Chromate is probably the single most effective corrosion inhibitor available. In use for many years, chromate is an anodic inhibitor, which forms a highly passive film of ferric and chromic oxides on metal surfaces.

Specifically, in cooling systems operated in the pH range of 6.5-8.0, the reaction of chromate with ferrous ion is sometimes formulated by combining two half-reactions as follows:

OH- + Fe(OH)₂——————> Fe(OH)₃ + e-3e- + CrO4^-2 + 4H₂O ——————> Cr(OH)₃ + 5OH-CrO₄ ^2- + 3Fe(OH)₂ + 4H₂O ————> Cr(OH)₃ + 3Fe(OH)₃ + 20H-

The two hydrous oxides formed subsequently dehydrate to a mixture of Cr₂03 and Fe203, which is said to constitute a protective film of oxides over anodic sites on the surface of the metal. To a lesser extent, chromates can also prevent cathodic depolarization by adsorption of the chromate on the cathodic surface, thereby preventing the diffusion of dissolved oxygen.

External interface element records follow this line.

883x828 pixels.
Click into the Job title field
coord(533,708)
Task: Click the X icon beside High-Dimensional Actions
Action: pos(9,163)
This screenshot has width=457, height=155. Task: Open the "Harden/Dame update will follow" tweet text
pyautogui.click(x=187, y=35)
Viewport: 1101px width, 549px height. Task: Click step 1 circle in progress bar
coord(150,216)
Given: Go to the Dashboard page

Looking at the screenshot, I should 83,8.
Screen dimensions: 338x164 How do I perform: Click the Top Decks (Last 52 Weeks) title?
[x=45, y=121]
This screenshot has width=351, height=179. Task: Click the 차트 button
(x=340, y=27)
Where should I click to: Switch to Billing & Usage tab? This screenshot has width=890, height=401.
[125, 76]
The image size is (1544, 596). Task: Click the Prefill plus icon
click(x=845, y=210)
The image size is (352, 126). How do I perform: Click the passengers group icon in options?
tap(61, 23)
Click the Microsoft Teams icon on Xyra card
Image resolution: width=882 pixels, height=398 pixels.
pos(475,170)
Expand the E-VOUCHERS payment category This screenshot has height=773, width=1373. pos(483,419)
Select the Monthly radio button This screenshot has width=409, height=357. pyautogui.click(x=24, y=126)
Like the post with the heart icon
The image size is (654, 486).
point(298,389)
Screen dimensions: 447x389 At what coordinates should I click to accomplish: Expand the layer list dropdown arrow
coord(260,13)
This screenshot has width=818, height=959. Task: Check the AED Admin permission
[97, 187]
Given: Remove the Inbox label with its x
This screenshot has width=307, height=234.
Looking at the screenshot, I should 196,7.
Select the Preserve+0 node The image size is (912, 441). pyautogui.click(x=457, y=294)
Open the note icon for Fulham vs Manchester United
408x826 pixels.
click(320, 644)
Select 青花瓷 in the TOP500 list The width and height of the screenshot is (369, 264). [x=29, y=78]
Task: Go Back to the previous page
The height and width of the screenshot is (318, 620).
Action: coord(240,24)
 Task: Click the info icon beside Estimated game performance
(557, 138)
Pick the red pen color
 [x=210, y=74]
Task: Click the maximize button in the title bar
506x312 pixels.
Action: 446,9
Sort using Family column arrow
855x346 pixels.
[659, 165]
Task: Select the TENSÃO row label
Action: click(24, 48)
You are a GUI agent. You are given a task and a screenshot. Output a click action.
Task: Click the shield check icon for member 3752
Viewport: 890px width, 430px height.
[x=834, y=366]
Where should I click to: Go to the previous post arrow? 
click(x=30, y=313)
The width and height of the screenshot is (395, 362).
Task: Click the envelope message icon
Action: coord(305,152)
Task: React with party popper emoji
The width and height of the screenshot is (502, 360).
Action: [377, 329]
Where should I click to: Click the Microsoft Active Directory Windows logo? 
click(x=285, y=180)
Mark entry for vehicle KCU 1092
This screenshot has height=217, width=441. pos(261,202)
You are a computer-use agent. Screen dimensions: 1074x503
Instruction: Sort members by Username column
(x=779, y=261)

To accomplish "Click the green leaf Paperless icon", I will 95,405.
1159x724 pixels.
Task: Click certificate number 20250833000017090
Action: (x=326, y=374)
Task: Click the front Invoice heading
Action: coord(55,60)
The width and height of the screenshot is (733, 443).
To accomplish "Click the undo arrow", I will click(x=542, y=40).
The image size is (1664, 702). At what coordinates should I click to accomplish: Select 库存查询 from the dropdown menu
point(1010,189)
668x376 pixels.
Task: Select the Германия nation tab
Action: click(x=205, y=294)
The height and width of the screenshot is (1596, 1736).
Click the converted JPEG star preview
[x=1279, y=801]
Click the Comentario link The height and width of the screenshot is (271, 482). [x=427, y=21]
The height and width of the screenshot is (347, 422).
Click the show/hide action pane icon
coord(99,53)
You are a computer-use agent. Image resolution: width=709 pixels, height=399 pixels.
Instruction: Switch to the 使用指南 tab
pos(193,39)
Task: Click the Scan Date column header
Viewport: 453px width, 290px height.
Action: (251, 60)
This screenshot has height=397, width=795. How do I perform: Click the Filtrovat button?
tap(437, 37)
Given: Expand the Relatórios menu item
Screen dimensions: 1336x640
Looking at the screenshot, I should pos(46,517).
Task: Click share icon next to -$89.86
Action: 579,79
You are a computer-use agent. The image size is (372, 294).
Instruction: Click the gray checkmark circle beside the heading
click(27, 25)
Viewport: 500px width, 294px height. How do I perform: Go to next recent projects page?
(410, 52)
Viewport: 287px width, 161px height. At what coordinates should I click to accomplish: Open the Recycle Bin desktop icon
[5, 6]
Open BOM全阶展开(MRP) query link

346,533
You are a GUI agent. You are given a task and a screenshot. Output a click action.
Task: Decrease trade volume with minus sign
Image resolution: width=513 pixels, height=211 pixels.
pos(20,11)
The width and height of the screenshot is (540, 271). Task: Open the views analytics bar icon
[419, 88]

Historically, chromate was initially used in cooling systems at a system pH of 6.0-7.0. At these control parameters, the potential for calcium carbonate precipitation is minimized and corrosion protection afforded by chromate maximized. The primary problem encountered with this treatment approach centers around chromate's toxicity and its environmental impact when discharged into nature's waters. However, initial attempts to simply lower the chromate concentration below 200 ppm resulted in a corrosive pitting attack on the metal surface. It was found that if chromate were combined with other inhibitors, particularly cathodic types (e.g. zinc and phosphate), the chromate level could be reduced to 20-30 ppm Cr04 with better results than obtained at 200-300 ppm Cr04 used alone. An additional advantage of these synergized chromate treatments is the margin of safety provided against pitting attack should the chromate be momentarily underfed. Chromate/zinc treatments will be discussed further in this section.

Even though chromate treatment programs are used less frequently today, there are still cooling systems where their use is applicable and auxiliary chromate destruct equipment can be used, if necessary, to ensure compliance with discharge regulations.

As was stated, the anodic passivation that chromate provides is excellent and is the standard to which all other anodic inhibitors are compared. However, chloride ions, and to a lesser extent sulfate ions, are capable of penetrating the passive film set up by chromate to form active anodic sites. For this reason, it is necessary to increase chromate concentrations with increasing concentrations of these aggressive ions. In such chromate deficient areas as under deposits or in crevices, there is a propensity for accelerated attack.

In general, the hexavalent form of chromate used for corrosion control in industrial cooling water systems does not in itself pose a potential for deposit formation. However, in the presence of oils, greases, H₂S and other reducing agents, chromates can be reduced to the trivalent form, a state that is not only ineffective for corrosion inhibition but also forms deposits in the system.